Я хочу, чтобы ты знала: я переживу твою смерть. Чего я не могу вынести, так это мысли о том, что ты терпишь боль и страдаешь ради меня.
Мэрилин пристально смотрит мне в глаза. Мои слова трогают ее сердце. Мы долго сидим рядом, держась за руки. В моей голове проносится одно из изречений Ницше: «Мысль о самоубийстве – это великое утешение: она помогает пережить множество жутких ночей». Но я держу ее при себе.
Мэрилин ненадолго закрывает глаза, потом кивает:
– Спасибо за эти слова. Ты никогда не говорил этого раньше. Какое облегчение… Я знаю, что эти месяцы стали для тебя настоящим кошмаром. Тебе приходилось делать все: ездить по магазинам, готовить еду, возить меня в клинику и часами сидеть со мной у врача, одевать, обзванивать моих друзей. Кто выдержит такое? Но прямо сейчас ты, кажется, чувствуешь себя хорошо. Ты выглядишь таким спокойным, таким уравновешенным. Несколько раз ты говорил, что охотно принял бы мою болезнь на себя. И я знаю, что ты говоришь искренне. Ты всегда относился ко мне с безграничной любовью и заботой, но в последнее время ты изменился.
– Как?
– Трудно описать. Иногда ты кажешься… умиротворенным. Почти безмятежным. Почему? Как тебе это удалось?
– Интересный вопрос. Я и сам не знаю. Впрочем, есть у меня одна догадка, но она никак не связана с моей любовью к тебе. Ты же знаешь, я люблю тебя с тех самых пор, как мы познакомились подростками. Дело в другом.
– Скажи мне, – Мэрилин садится и пристально смотрит на меня.
– Думаю, дело вот в чем.
Я похлопываю по кардиостимулятору у себя в груди.
– Ты имеешь в виду свое сердце? Но почему умиротворение?
– Эта коробочка, к которой я все время прикасаюсь, подсказывает мне, что я умру от болезни сердца. Скорее всего, это произойдет внезапно и быстро. Я не умру, как умер Джон или все остальные слабоумные старики, которых мы видели, когда приезжали его проведать.

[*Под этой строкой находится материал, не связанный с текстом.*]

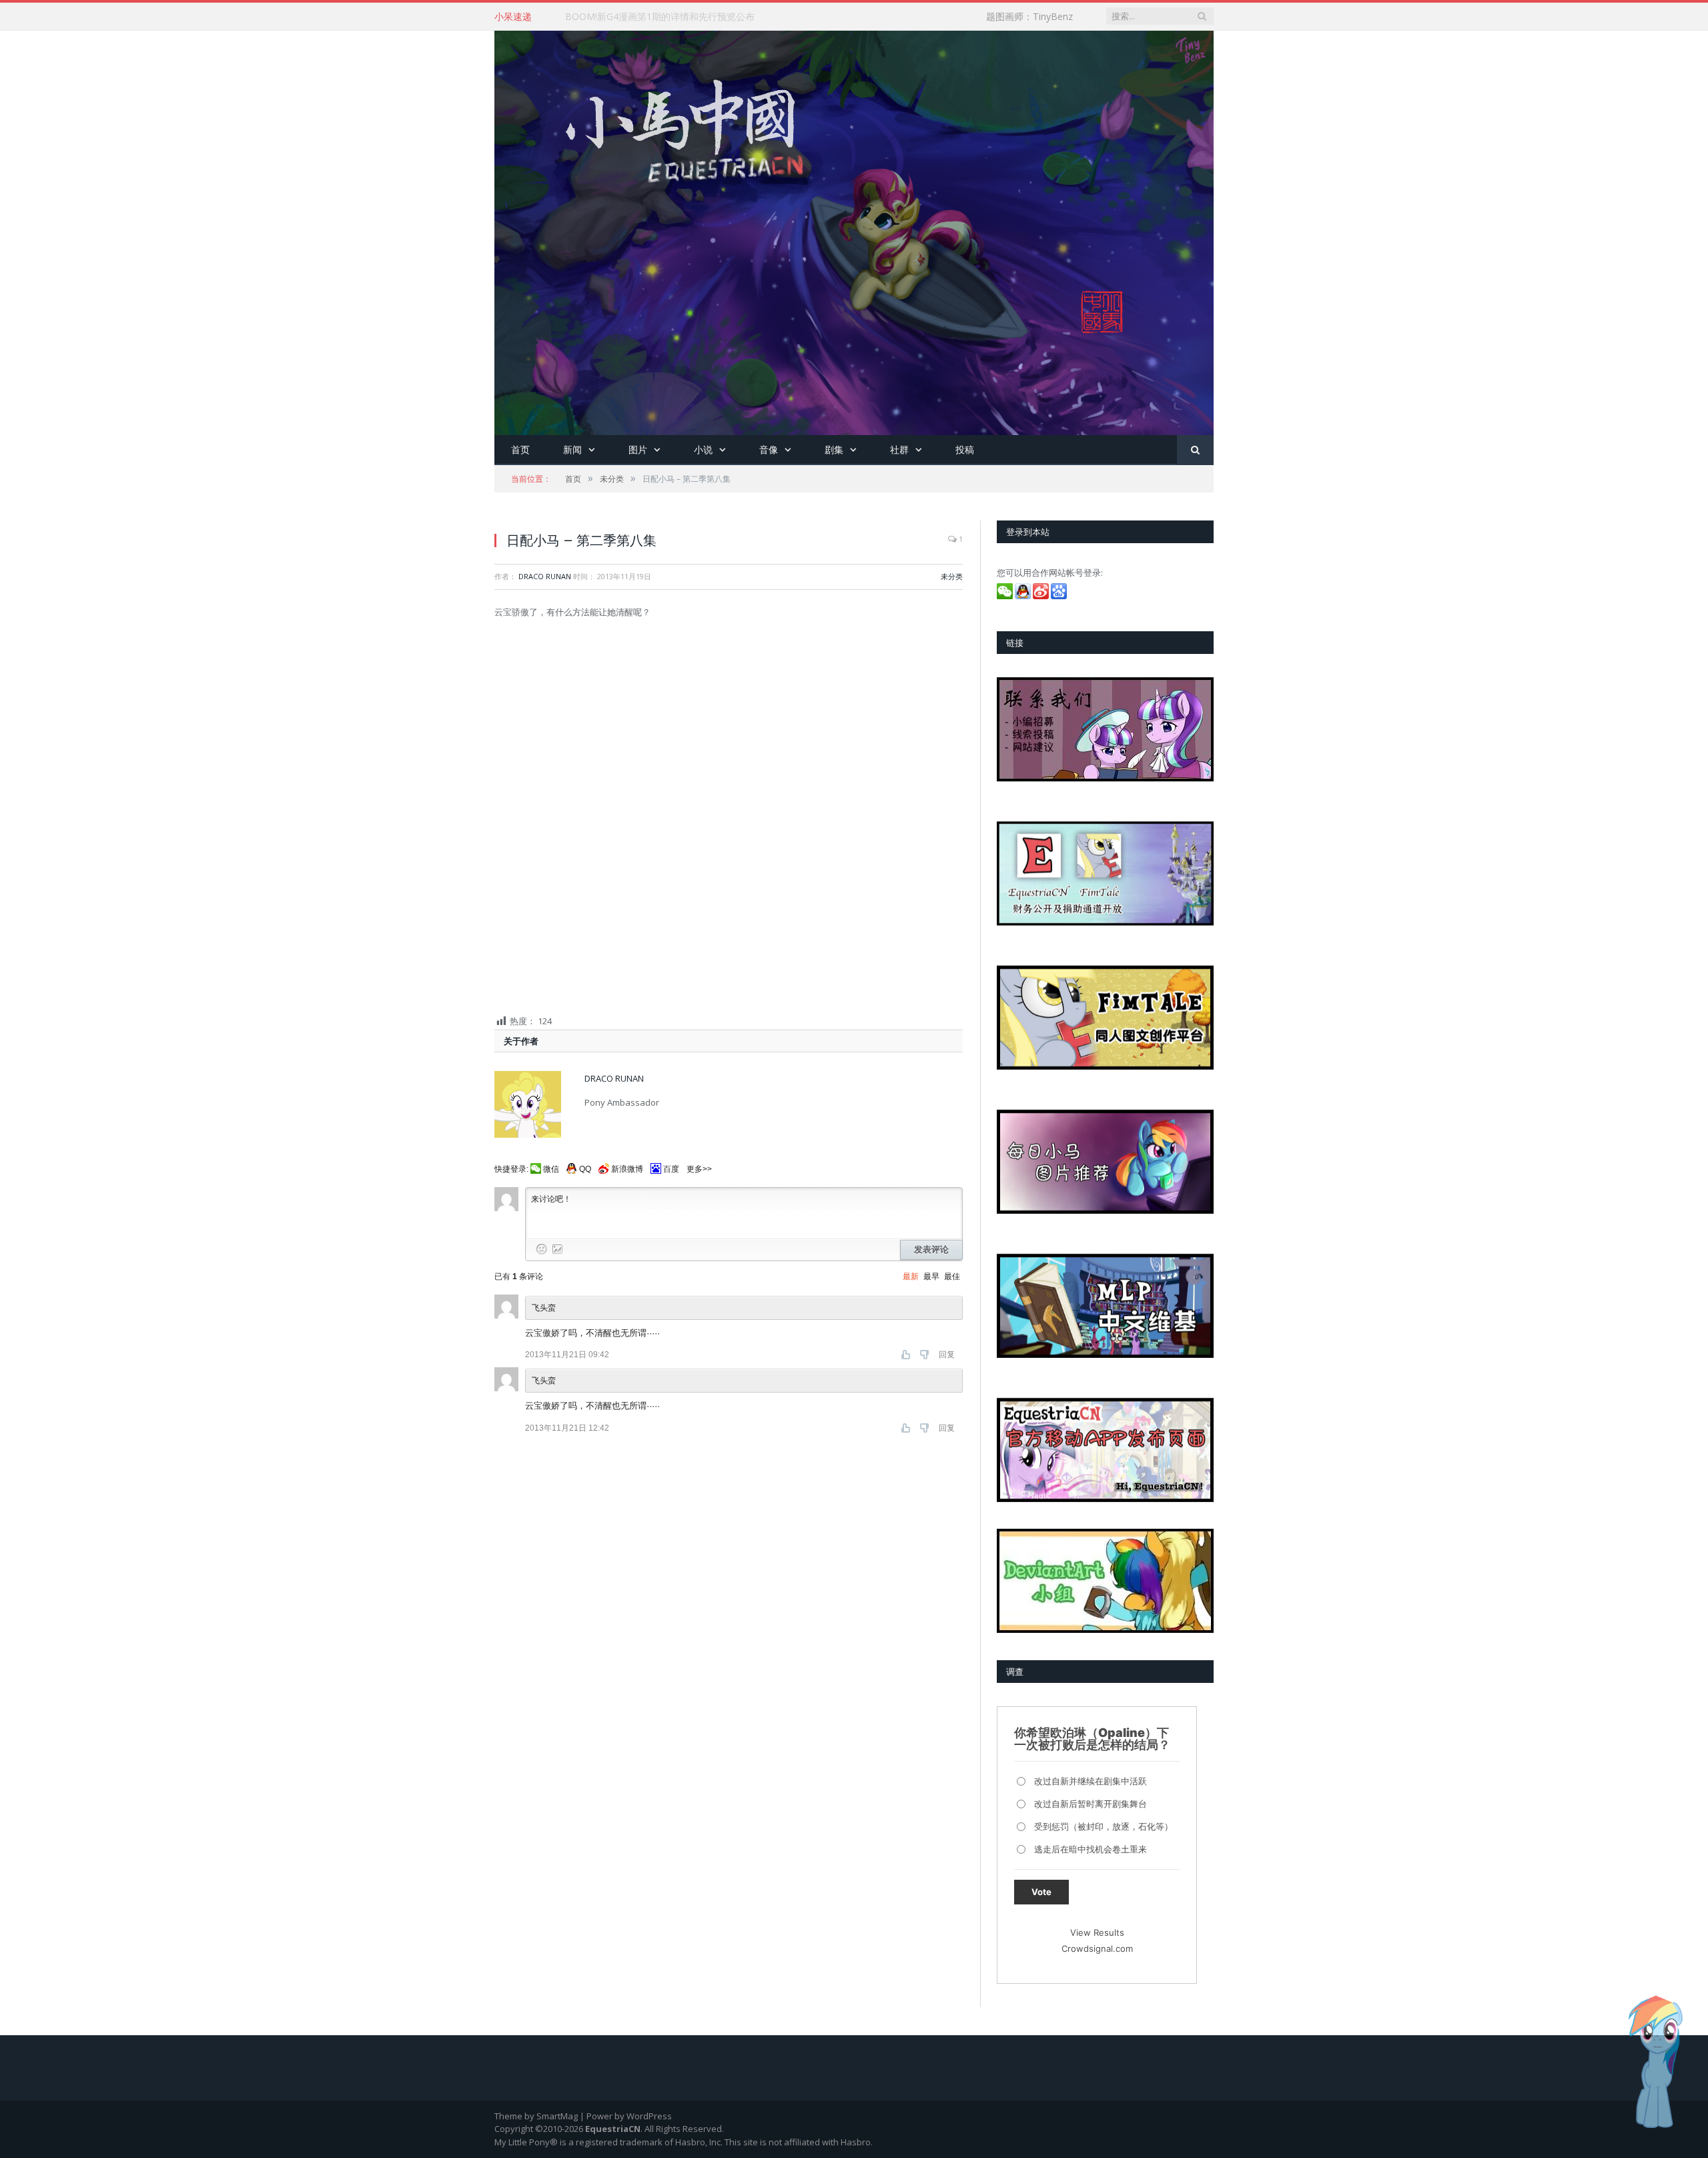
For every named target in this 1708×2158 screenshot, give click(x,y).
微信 (551, 1169)
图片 (637, 449)
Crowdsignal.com (1097, 1948)
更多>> (699, 1169)
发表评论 (931, 1249)
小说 (703, 449)
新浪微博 (627, 1169)
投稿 (964, 449)
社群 (899, 449)
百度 (671, 1169)
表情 (541, 1249)
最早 (931, 1276)
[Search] (1195, 450)
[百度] (1060, 596)
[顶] (907, 1354)
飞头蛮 (544, 1380)
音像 (768, 449)
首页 (520, 449)
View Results (1097, 1932)
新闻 (572, 449)
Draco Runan (544, 576)
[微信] (1006, 596)
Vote (1041, 1891)
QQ (585, 1169)
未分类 (952, 576)
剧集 (834, 449)
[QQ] (1024, 596)
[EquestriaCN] (854, 230)
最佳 (952, 1276)
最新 (911, 1276)
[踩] (925, 1354)
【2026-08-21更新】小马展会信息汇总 (646, 17)
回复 (947, 1354)
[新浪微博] (1042, 596)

Мэрилин кивает. Она все понимает. Джон был нашим близким другом и под конец жизни страдал тяжелой деменцией. Недавно он умер в доме престарелых. В последний раз, когда я приезжал его навестить, он не узнал меня. Он никого не узнавал: он просто стоял и кричал – часами. Как я ни стараюсь, мне не удается стереть этот образ из своей памяти: это мой кошмар смерти.